An inner thought monologue is constantly playing in your head and has become the background noise of your life.
Sometimes these thoughts are positive or neutral, but far too often, they are negative and self-sabotaging. And trying to stop them seems impossible.
Try it now. Try to stop the constant flow of thoughts going through your mind. It’s hard, right? As soon as you curtail one thought, another one pops up behind it.
How to Declutter Your Mind
If you’re not paying attention, your mind operates on autopilot and meanders through a landscape of mental clutter that doesn’t always serve you well.
As I say in my book (with co-author Steve Scott), Declutter Your Mind . . .
Our powerful brains are constantly processing all sorts of experiences and analyzing them in the form of thoughts. Thoughts form what we perceive to be reality.

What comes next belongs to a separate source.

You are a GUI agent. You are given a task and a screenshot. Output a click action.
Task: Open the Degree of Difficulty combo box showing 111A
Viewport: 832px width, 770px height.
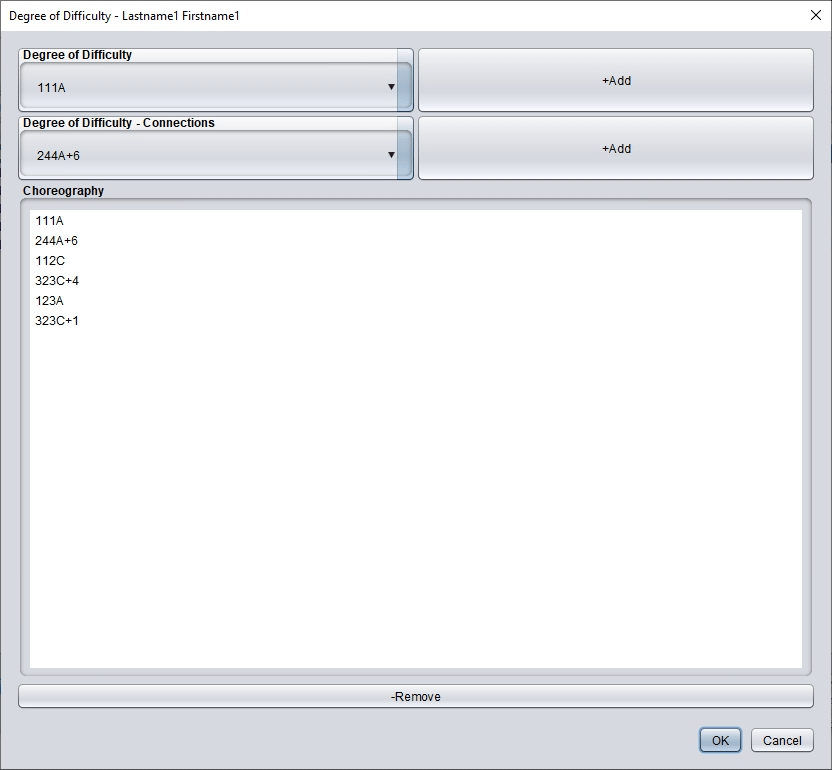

We can control and direct our thoughts, but it often feels like our thoughts have minds of their own, controlling us and how we feel. Thinking is necessary for solving problems, analyzing, making decisions, and planning, but in between the times of proactive mental endeavors, the mind roams like a wild monkey, dragging you through the brambles of rumination and negativity.
Your constant inner dialog distracts you from what is happening around you, right here and now. It causes you to miss valuable experiences and sabotages the joy of the present moment.
Fortunately, you can control your “monkey mind” and become more mindful of the present moment.
As you learn to manage your thoughts, you can also apply decluttering to other areas of your life to support a more mindful and conscious way of life.
By practicing the strategies listed below in each area, you’ll enjoy some significant improvements in the overall quality of your life.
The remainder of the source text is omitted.